§ STATED TASK
Copy the data from the line containing "1375x495 pixels. At" through the line containing "pos(1245,322)", swapping "price" for "total" and leaving everything else unchanged.

§ RECORD EXCERPTS

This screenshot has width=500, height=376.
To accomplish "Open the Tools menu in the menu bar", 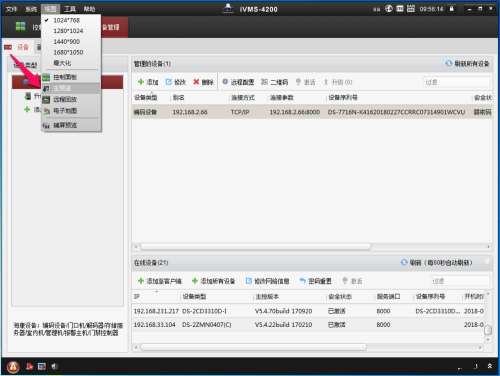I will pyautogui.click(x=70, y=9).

* * *

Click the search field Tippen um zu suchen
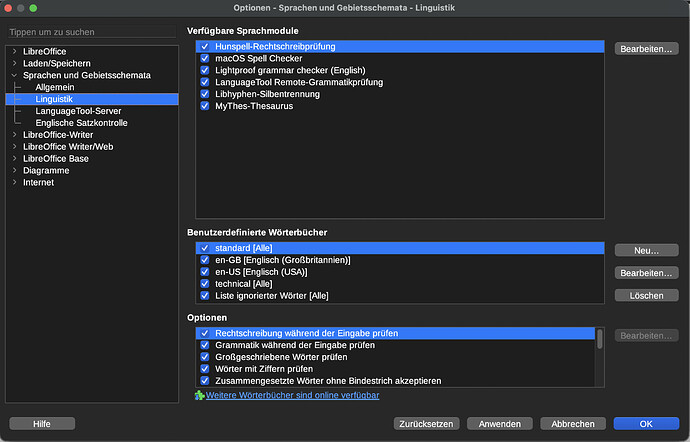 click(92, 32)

* * *

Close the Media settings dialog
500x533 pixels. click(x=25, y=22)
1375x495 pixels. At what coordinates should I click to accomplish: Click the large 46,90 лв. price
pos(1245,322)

§ WORKED ANSWER
1375x495 pixels. At what coordinates should I click to accomplish: Click the large 46,90 лв. total
pos(1245,322)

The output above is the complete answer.